Dante no respondió al principio. Se levantó de la cama, caminó hasta la ventana, corrió un poco la cortina. La ciudad estaba abajo, llena de luces. Vio su propio reflejo con el de Ariadna en el vidrio.
—Porque te vi sangrando y llorando de dolor y miedo en el baño. —dijo, sin darse la vuelta—. Y hubo un segundo… solo uno… en el que no supe que diablos hacer . Y en ese segundo, Ariadna, todo lo demás se volvió… irrelevante.
Apretó la cortina en su mano.
—No estoy preparado para perder algo que ni siquiera admito que tengo —añadió, más bajo.
Ariadna se incorporó un poco, con cuidado de no hacer gestos bruscos.
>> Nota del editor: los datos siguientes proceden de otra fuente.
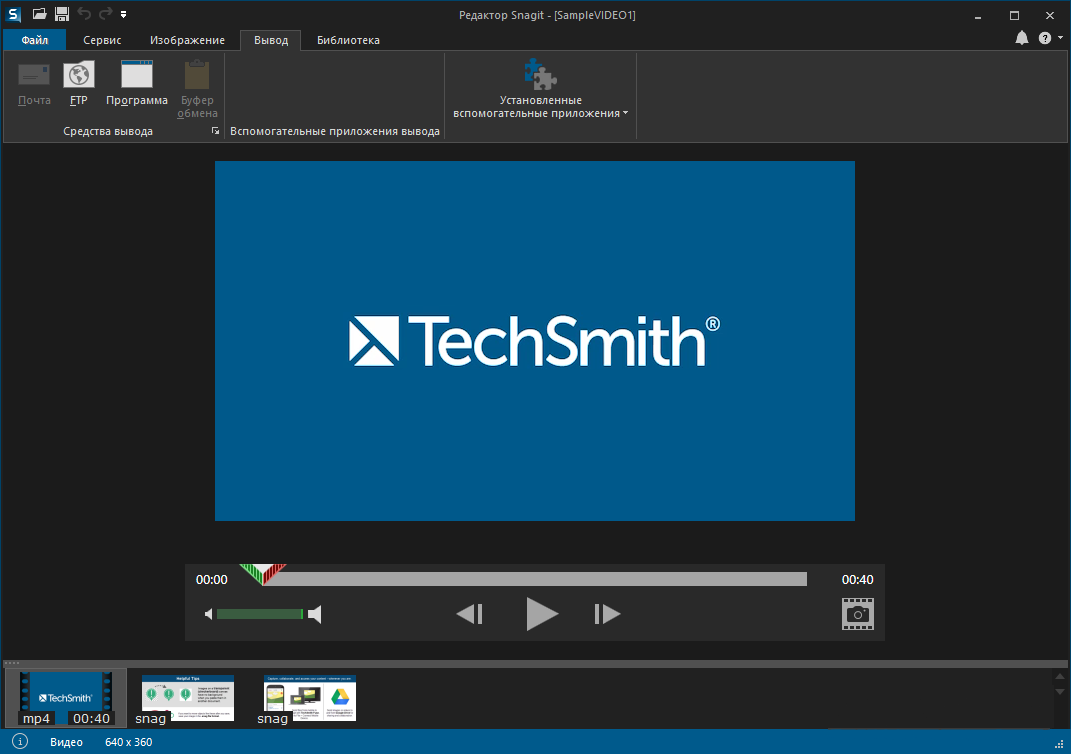The width and height of the screenshot is (1071, 754).
Task: Switch to the Изображение tab
Action: click(x=187, y=40)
Sentía el corazón golpearle el pecho.
—¿Algo como qué? —preguntó, sabiendo que se estaba acercando a una zona peligrosa.
Dante giró la cabeza lo suficiente para mirarla de reojo.
—No me hagas decirlo ahora —contestó.
—Entonces, ¿qué soy? —insistió—. ¿Soy tu empleada? ¿Tu responsabilidad? ¿Un problema que resolver? ¿O ahora también soy… esto?